Copy the data below word for word, but leave out the pictures.

Information provided =>
---

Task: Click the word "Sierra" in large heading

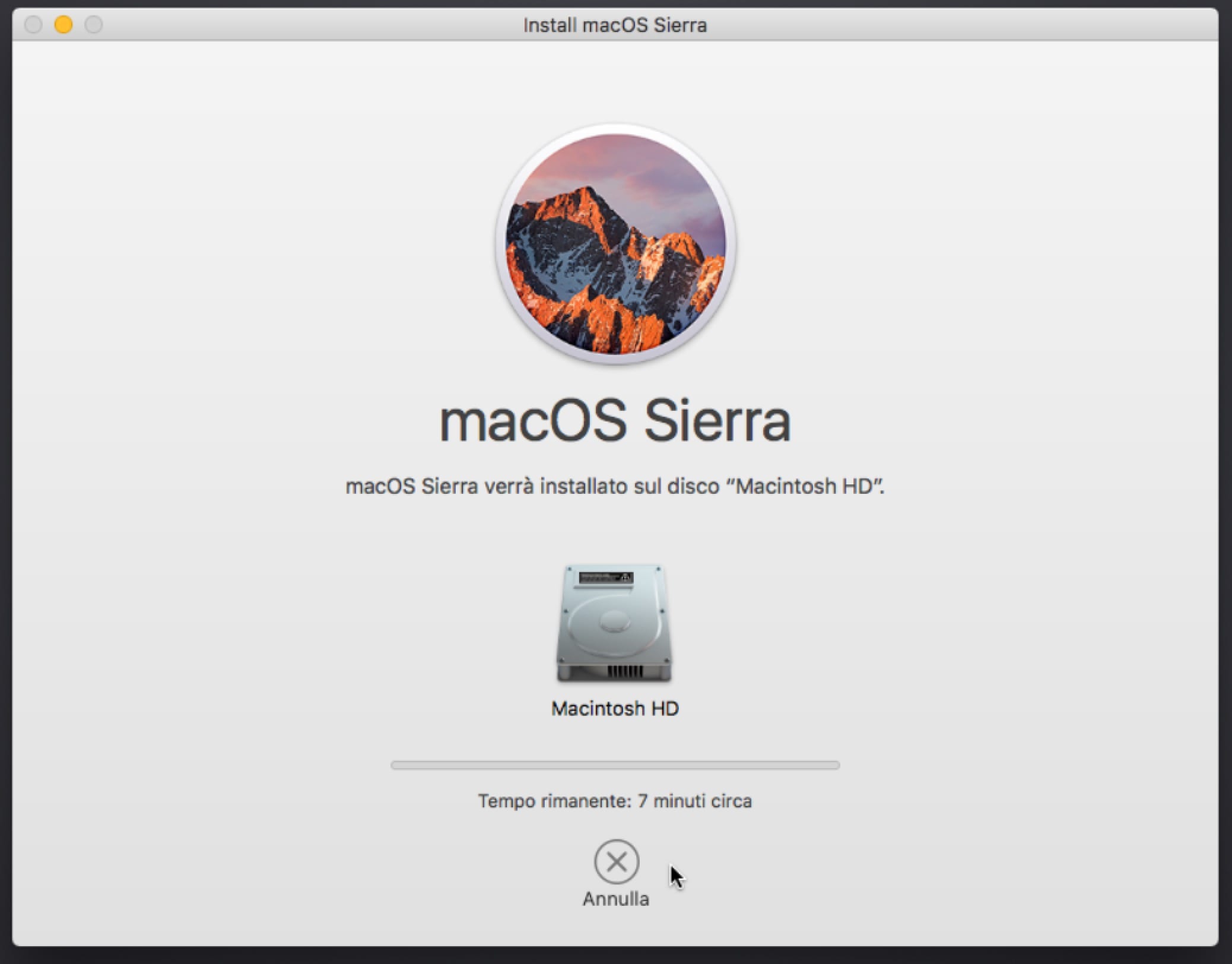Action: 717,421
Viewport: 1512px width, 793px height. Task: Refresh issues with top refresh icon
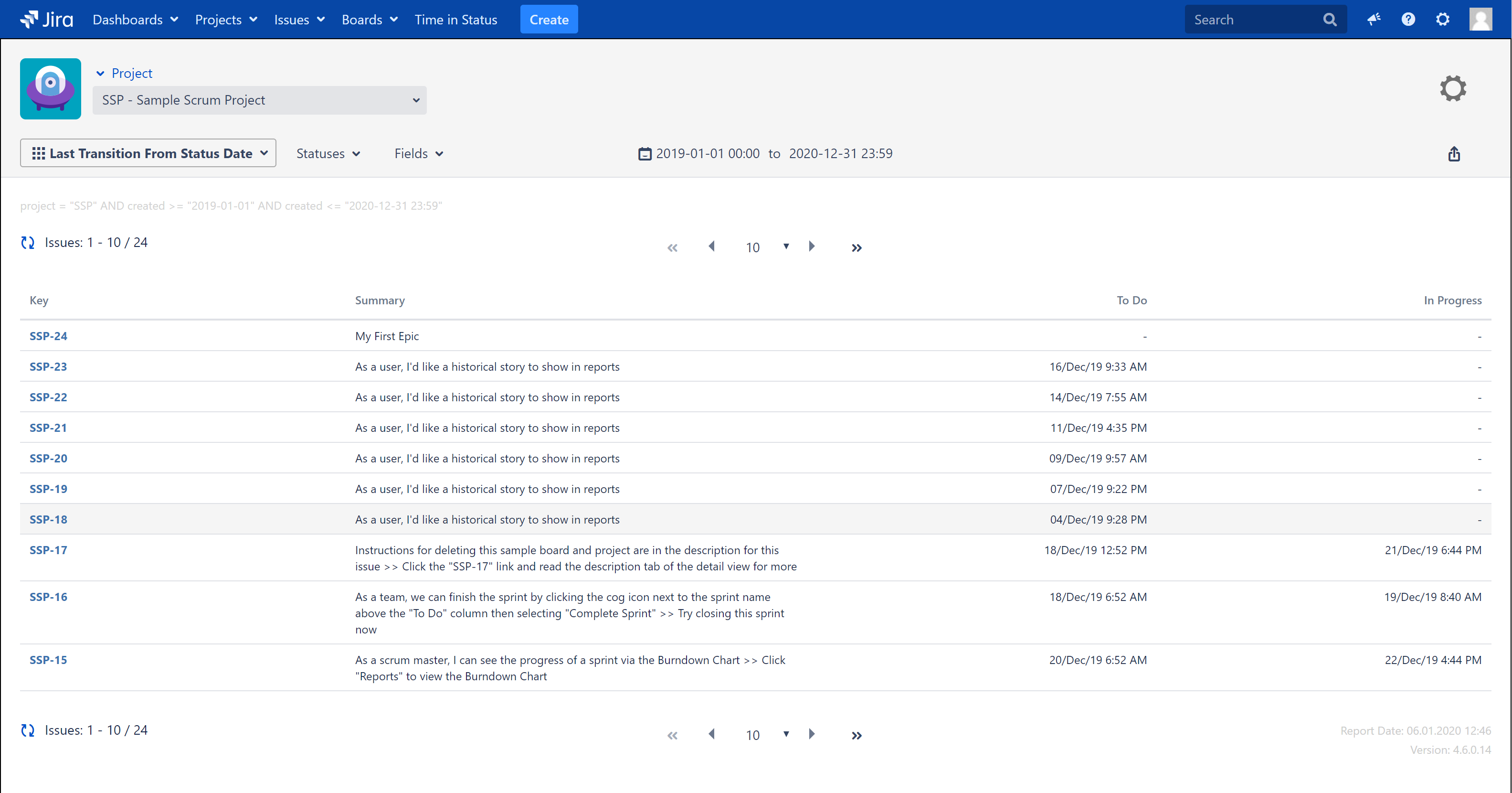pos(28,243)
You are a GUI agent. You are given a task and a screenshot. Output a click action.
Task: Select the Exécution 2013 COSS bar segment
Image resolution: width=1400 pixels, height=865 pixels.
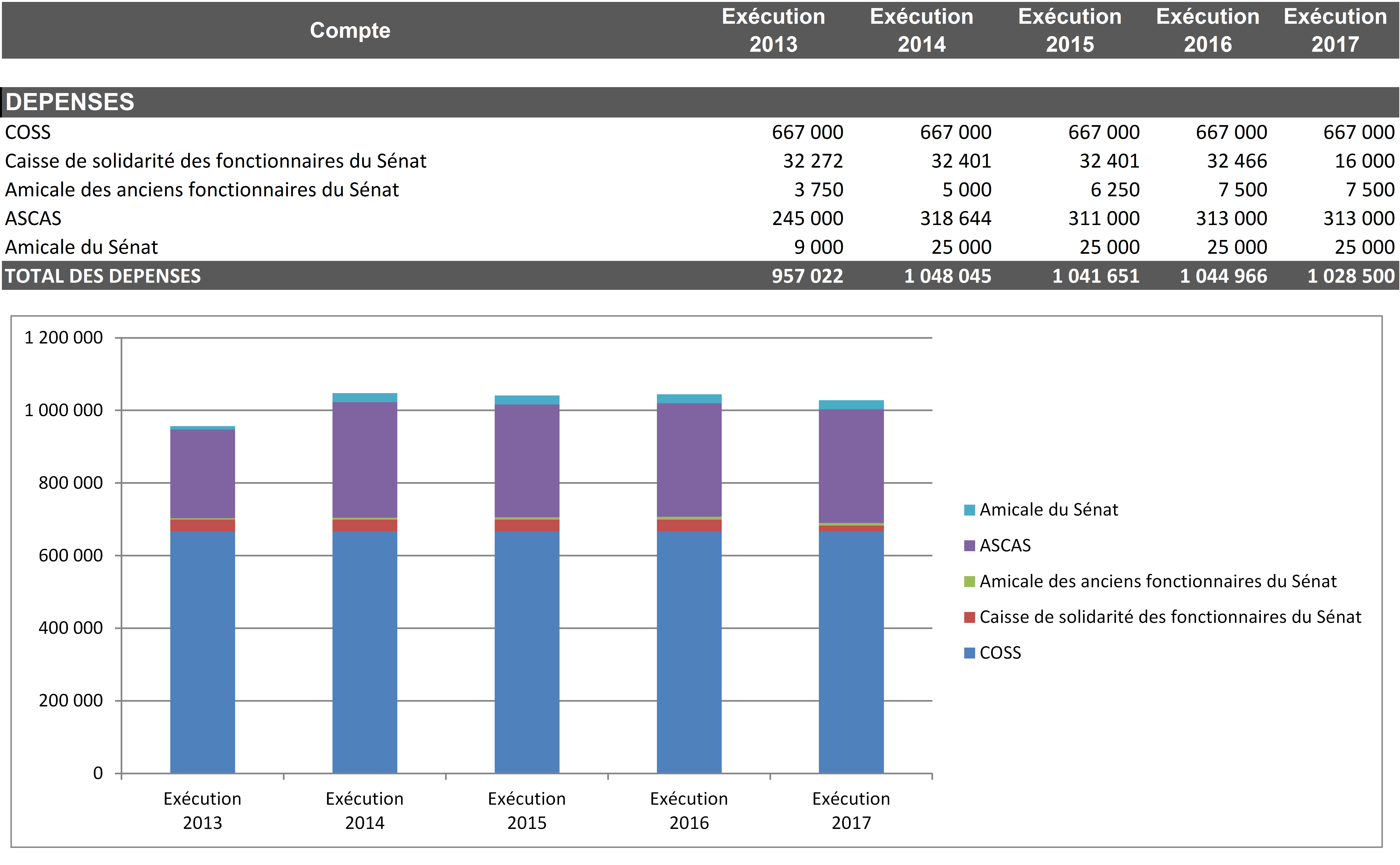tap(203, 652)
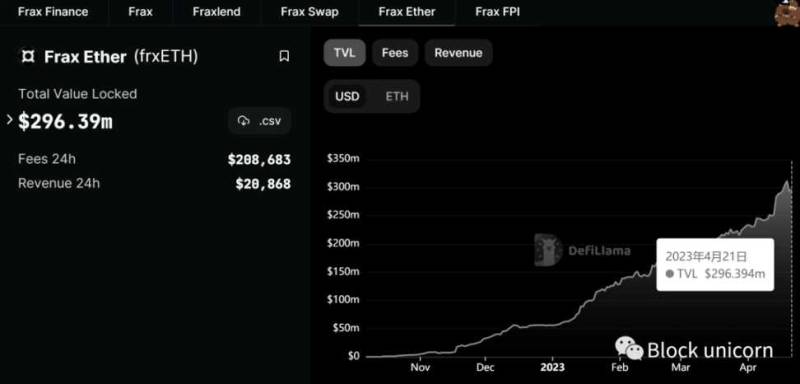The image size is (800, 384).
Task: Click the WeChat Block unicorn icon
Action: coord(629,349)
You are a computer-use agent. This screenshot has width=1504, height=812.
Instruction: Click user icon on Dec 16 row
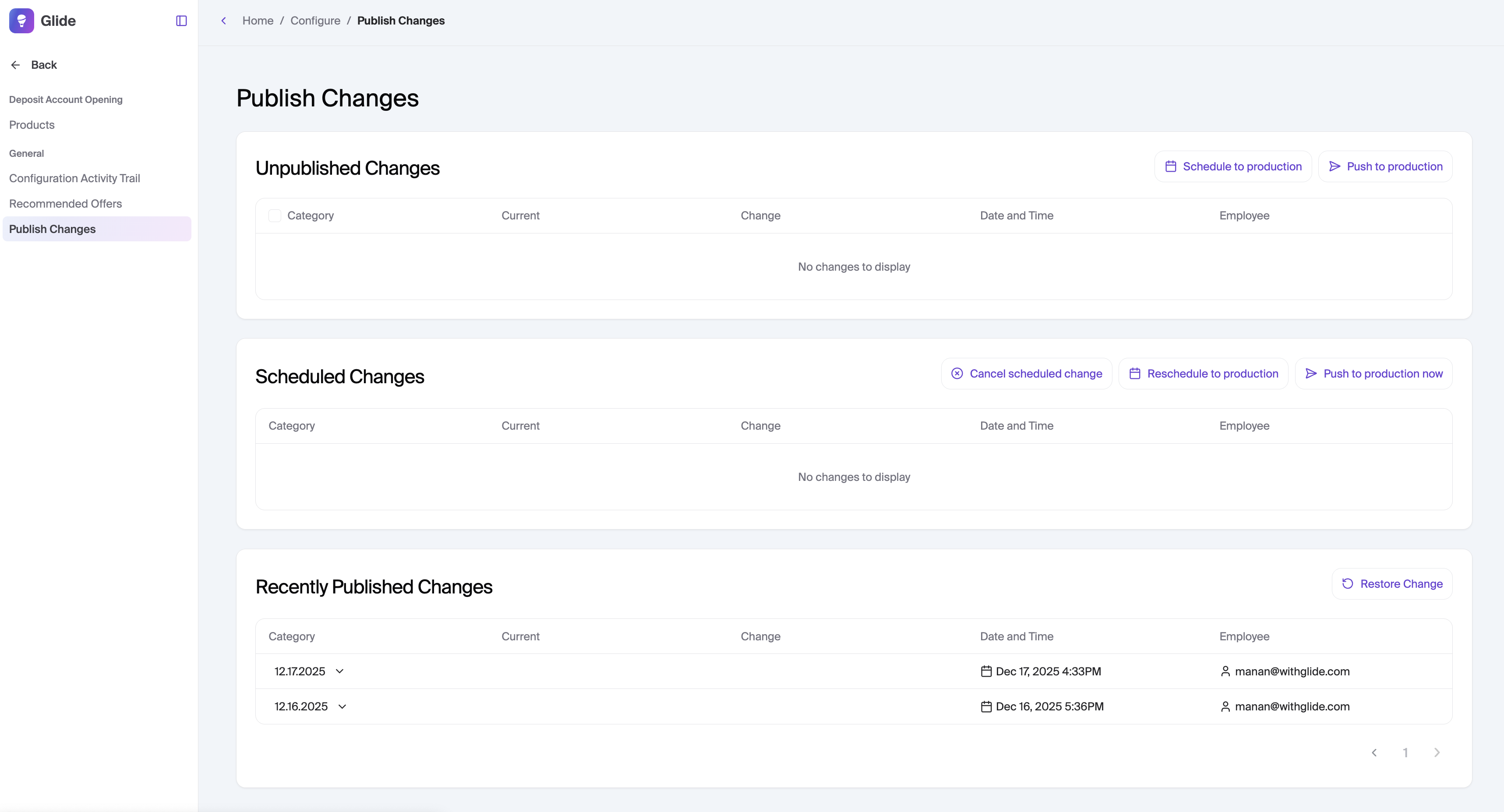click(x=1225, y=706)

---

Solved problem =>
Task: Click the word "Sierra" in large heading

Action: 717,421
Viewport: 1512px width, 793px height. Task: Refresh issues with top refresh icon
pos(28,243)
You are a GUI agent. You are given a task and a screenshot. Output a click action.
Task: Select the Exécution 2013 COSS bar segment
Image resolution: width=1400 pixels, height=865 pixels.
tap(203, 652)
The image size is (800, 384).
Task: Click the WeChat Block unicorn icon
Action: coord(629,349)
You are a computer-use agent. This screenshot has width=1504, height=812.
Instruction: Click user icon on Dec 16 row
click(x=1225, y=706)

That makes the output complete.